I may be wrong about the bit where I said they would hope an adoptive parent would see a child to adulthood, but I think I am probably correct in that, but do check. If you adopted a child of 5 then they would turn 18 when your dp was 73. Most people live well beyond 73 these days. I am sorry, this sounds awfully morbid and I think the reality is that if you were approved to adopt then you would probably find that slightly older children, 4, 5 etc would be a possibility as many people do prefer under school age. Our son was 3, almost 4 when he came home and he is still a very small person, he still wanted to be lifted and carried a bit etc but now walks very well everywhere and has grown up a fair bit!
Honestly when they are young (3, 4, 5, 6 etc they are still very much like babies, lots of hugs and cuddles etc, it is very rewarding). I think you do need to think if you would like a baby or younger child and to be realistic about what you can cope with as a family and also what age of child you may be able to adopt. It certainly does not need to be a teenager. I am almost 50 and we were able to adopt a three year old no problems at all. And I have heard of older people considered for younger children in some circumstances.
Also, personally, I would make sure you really are done with IVF if you have any doubts do think about this before moving on. Donor eggs might be a way to go, if you feel it is right. There can be high costs and there can be a wait, although if you go abroad less so on both fronts.

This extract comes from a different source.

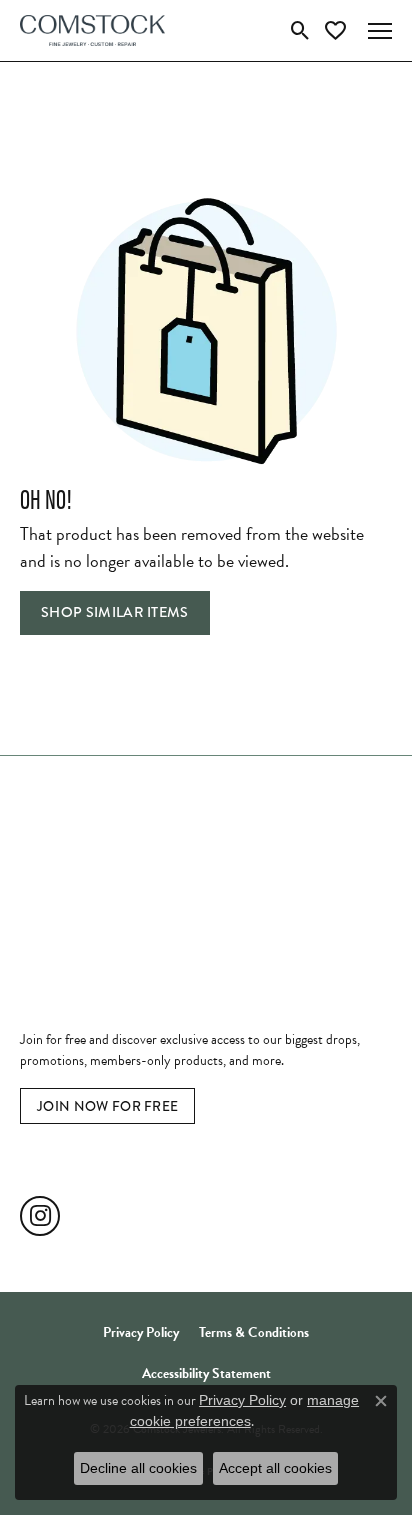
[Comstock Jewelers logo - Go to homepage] (92, 30)
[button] (300, 31)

I had three rounds of IVF with donor eggs in the UK, please feel free to pm me if you wish to ask anything.
We have a birth child and after her birth I found my egg supply was running out (I was over 40 by then) and also I think I had some immunology issues, which I tried to have treated. Even with donor eggs and immunology treatment I still failed to get pregnant so eventually concluded adoption was our only way. I am very happy to be going down this route, our little one has been home about 4 months and is wonderful.
I hope I have not discouraged you.
It really is (in my very humble opinion) worth working out whether adoption could be a reality for you, what age of child it may be possible to adopt etc, sooner rather than later. Remember you can shop around for a local council and see where you are best received.
Making those decisions now (which county/local council or agency to go with), giving yourself most time to research etc can be done before starting the adoption process (as you know you need to wait 6 months is up after your fertility treatment. If you feel after during your explorations that adoption is not for you, for any reason, you can explore more treatment if you feel it is right for you.
I am so sorry that your treatment did not work and that you miscarried. I had a very early miscarriage over 7 years ago and I still very occasionally think of it. But I have got over it and time really does heal.
If I may also say that in terms of treatment working there may be things that could make it work better if you tried it again but I would not want to go into it all on an open thread but rather chat to you if you wish to. As you know my further IVF treatment did not work so I am not speaking from experience personally, just wondering about things generally and whether you are really ready to give up IVF or whether it is just too painful to contemplate at the moment (which, if that is the case, is totally understandable but as I say, time does heal to some extent).
Bless you, it is tough, but knowledge really is power so if I were you I would not put off finding out all you can about your chances with adoption before making any definite decisions.